Hepimizin adını mutlaka duymuş hatta hakkında bir sürü film izlemiş olduğu, pek çok kitaba ve yazara da ilham vermiş olan bir kitaptır Frankenstein. Hikaye hepimiz için çok bildik olduğundan şu zamana kadar kitabı okumak için bir istek duymamıştım. Bir kaç ay önce, takip ettiğim Okuyan Kedi blogunda Mary Shelley ve Frankenstein hakkında kapsamlı bir yazı vardı, hatta kitabı okumaya da bu yazıdan sonra karar vermiştim, okumak için tıklayınız. Hem Mary Shelley'in hayatı hem de kitabın özellikleri çok ilginç geldiğinden okumak istedim.
Mary Shelley kitabı 1818 yılında yazmış, kitabı yazmaya başladığında 19 yaşındaymış, gerçekten çok etkileyici. Üstelik bu roman ilk bilimkurgu roman sayılıyor. Bana göre bu kitaba bilim kurgu demek çok zor, çünkü yaratığın ortaya çıkışıyla ilgili neredeyse hiç ayrıntı verilmemiş, bu nokta üzerinde durulmamış, yine de sanıyorum zamanının gerçekçiliğiyle karşılaştırıldığında bu sınıflandırmayı hak etmiştir.
Öncelikle kitapla ilgili beklentim oldukça yüksekti, bildiğimiz manada duygu yoğunlukları içeren bir korku/gerilim romanı okumayı umuyordum. Öncelikle kitap, hikayeyle şahsen ilgisi bulunmayan bir kaptanın kardeşine mektuplarıyla başlıyor, Walton kuzey kutbuna doğru yol alırken Victor Frankenstein'i buzların arasından kurtarır, daha sonra arkadaşlıkları ilerler ve Victor Frankenstein, Walton'a hikayesini anlatır. Hikaye Frankenstein'in babasından başlar ve ailesini detaylı olarak anlatır. Bu bölümlerde oldukça sıkıldığımı itiraf edeyim. Sonra canavarın yaratılış süreci gelir, bu kısımda ise beklediğim duygu yoğunluğundan eser yoktu, Victor'un bunu neden yaptığı, yaratık meydana geldiğindeki hisleri, yaratığın pek fazla tasvirine bile yer verilmemişti. Daha sonra canavar ortadan kaybolur ve Viktor'un evinde işlenen bir cinayete odaklanırız.
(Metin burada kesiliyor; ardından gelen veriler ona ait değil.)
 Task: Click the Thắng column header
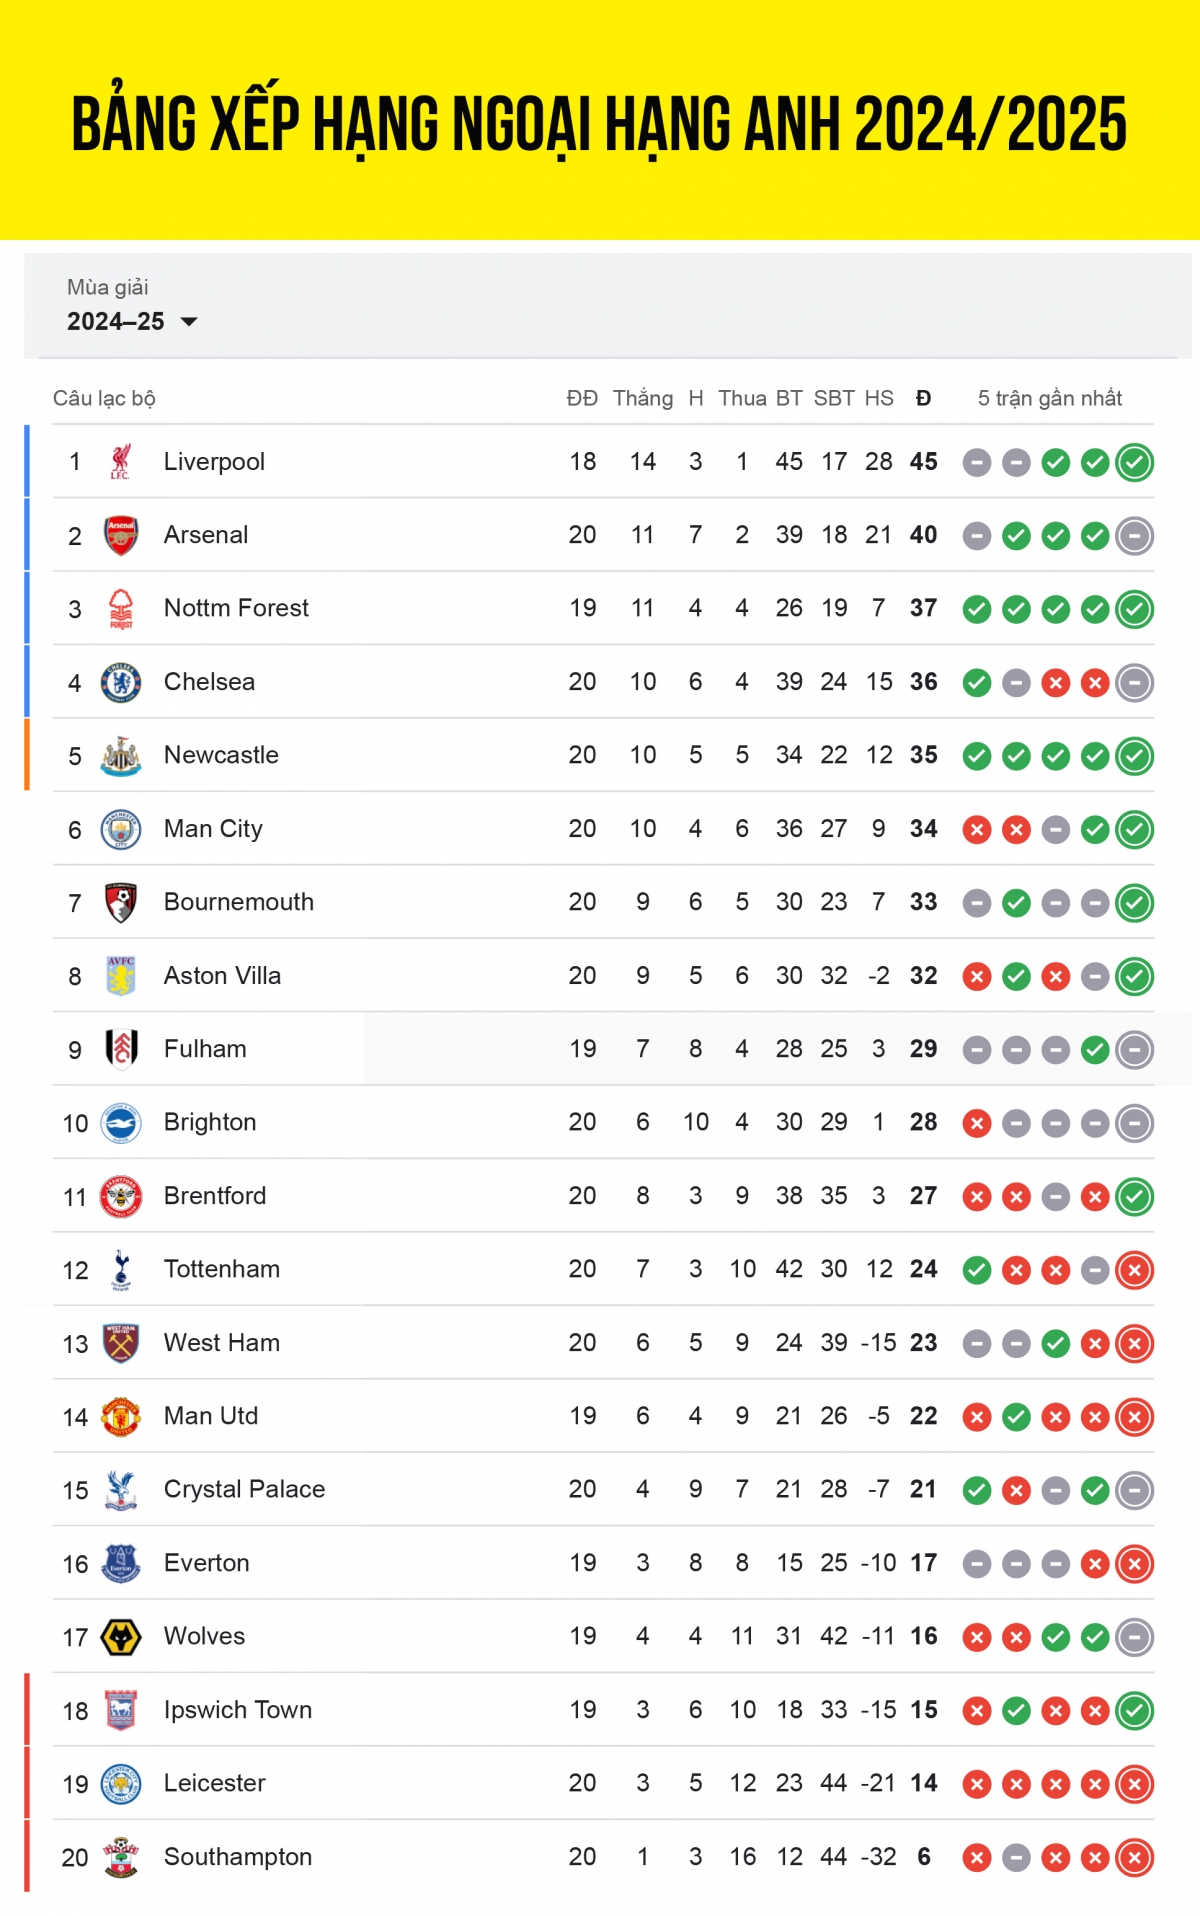(x=643, y=398)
Bu noktada Viktor bu cinayetten canavarı sorumlu tutarak onun peşine düşer ve onu bir ailenin yanına sığınmış bulur. Doğrusu korku öğelerinden de pek bir şey bulamadım, canavar konuşmayı, okuma yazmayı öğrenmiş, mutlu mesut yaşıyordu:))
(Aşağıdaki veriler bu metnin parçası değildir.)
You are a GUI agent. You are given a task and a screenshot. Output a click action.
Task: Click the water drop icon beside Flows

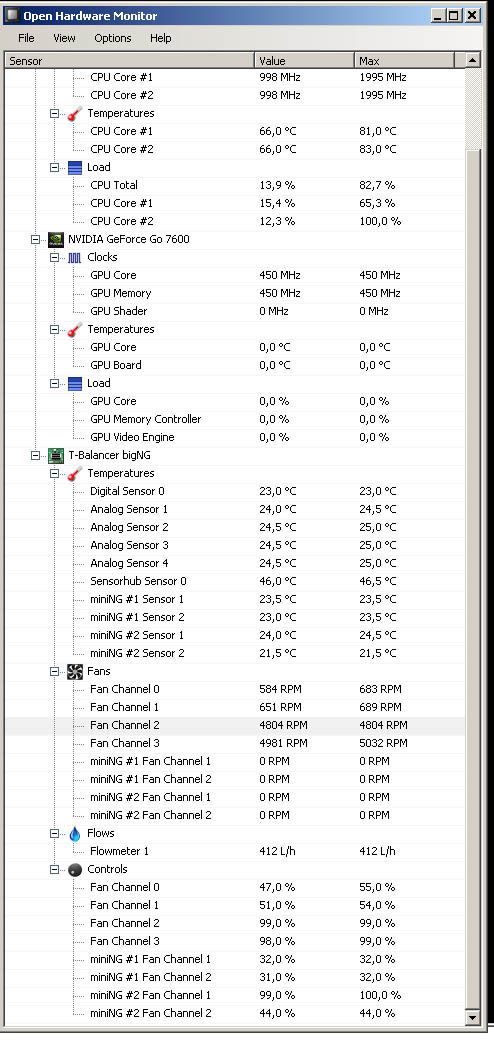75,833
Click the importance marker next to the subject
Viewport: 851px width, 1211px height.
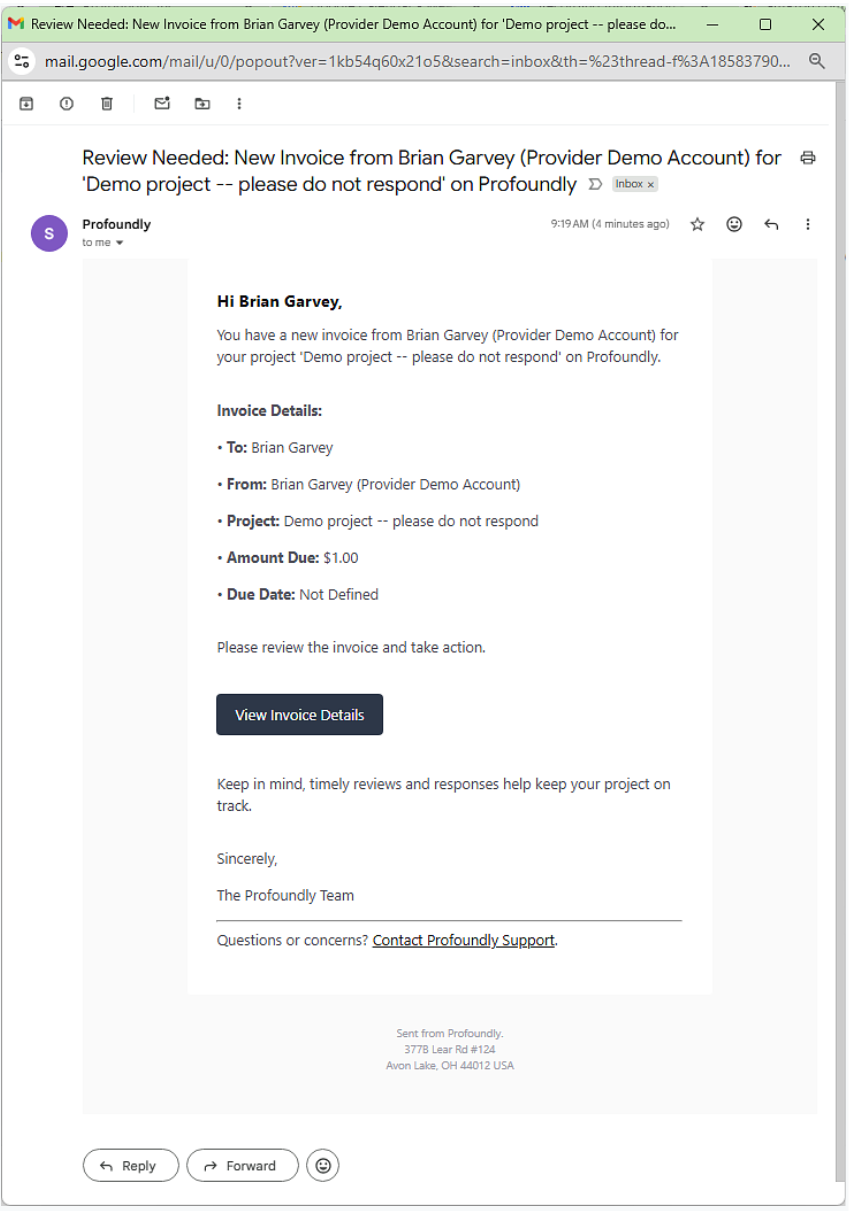coord(595,184)
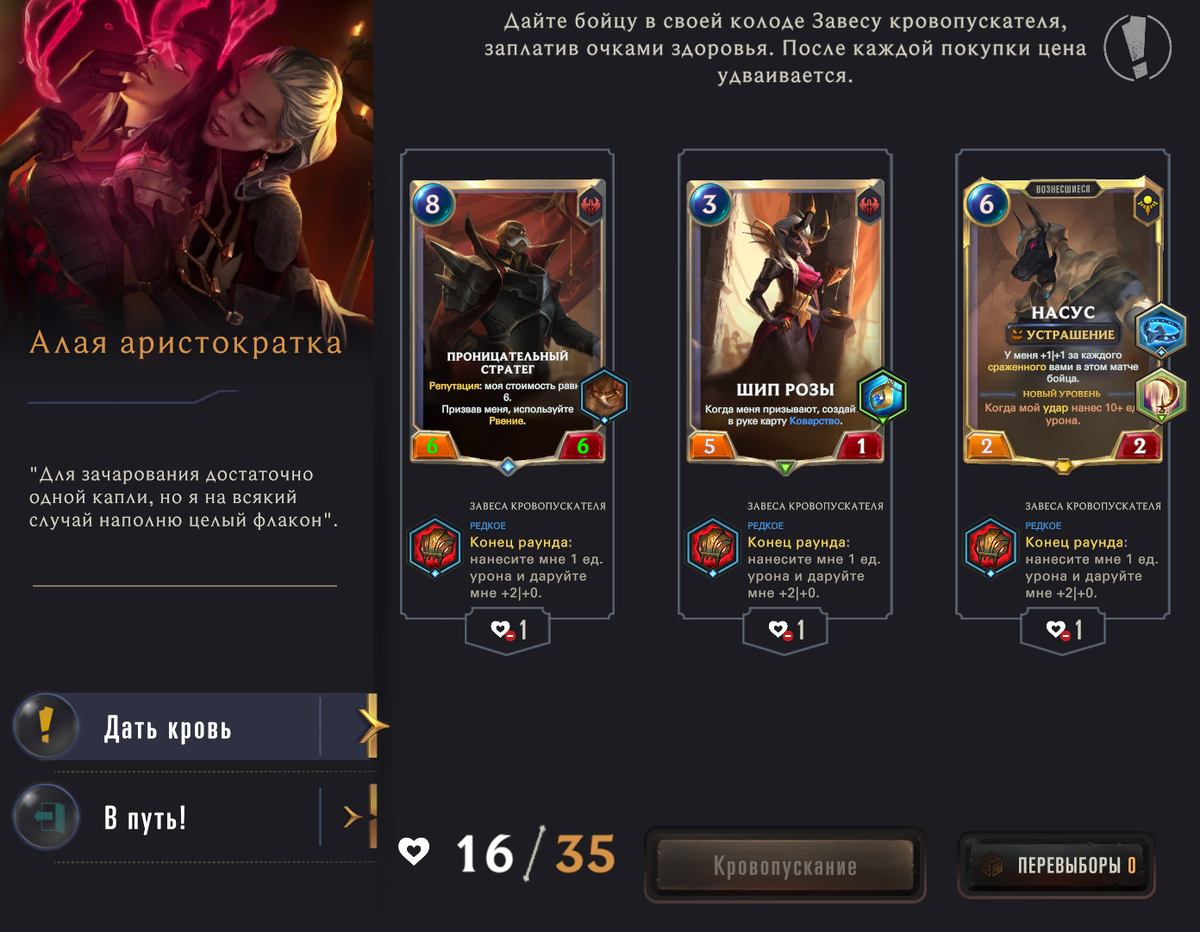Image resolution: width=1200 pixels, height=932 pixels.
Task: Click the exit door icon beside В путь!
Action: (45, 817)
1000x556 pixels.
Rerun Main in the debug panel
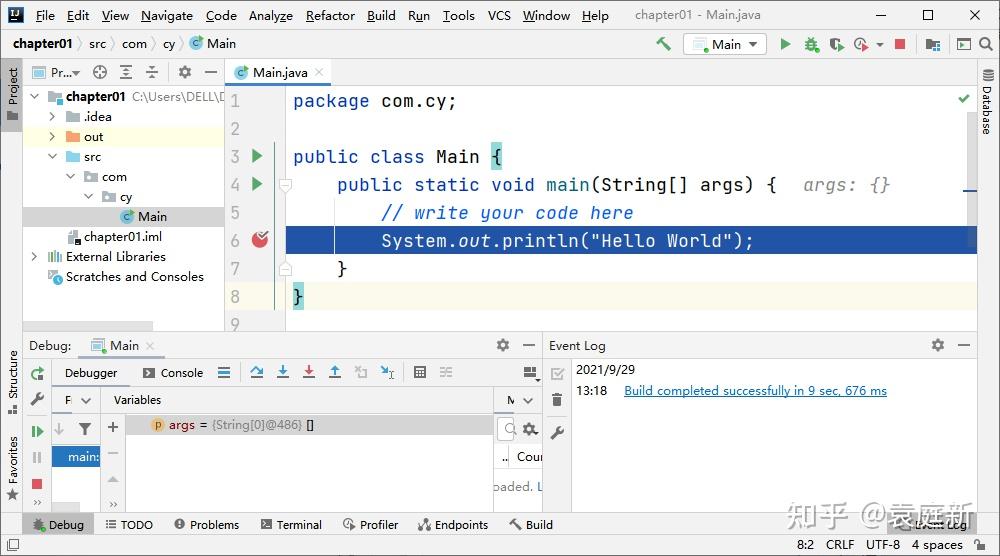37,374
Fazla uzatmayayım, Viktor'un macerası canavarla ödeşmeye dayanıyor, yani kitabı bir korku/gerilim hikayesiyle karşılaşma beklentisi içinde okursanız hayal kırıklığına uğrarsınız. Sanıyorum Mary Shelley bu romanında bazı metaforlar kullanarak yazdığından daha başka konuları vurgulamış, zaten dediğim gibi bir ödeşme hikayesi, canavarın yalnızlığı ve umutsuzluğu üzerinde duruluyor, felsefi bir roman belki biraz da. Okuyan Kedi'nin yukarıda linkini verdiğim yazıları da sizi bu konuda aydınlatabilir. Bu bilgiler ışığında farkılı bir tat alabilirsiniz Frankenstein'den. Keyifli okumalar.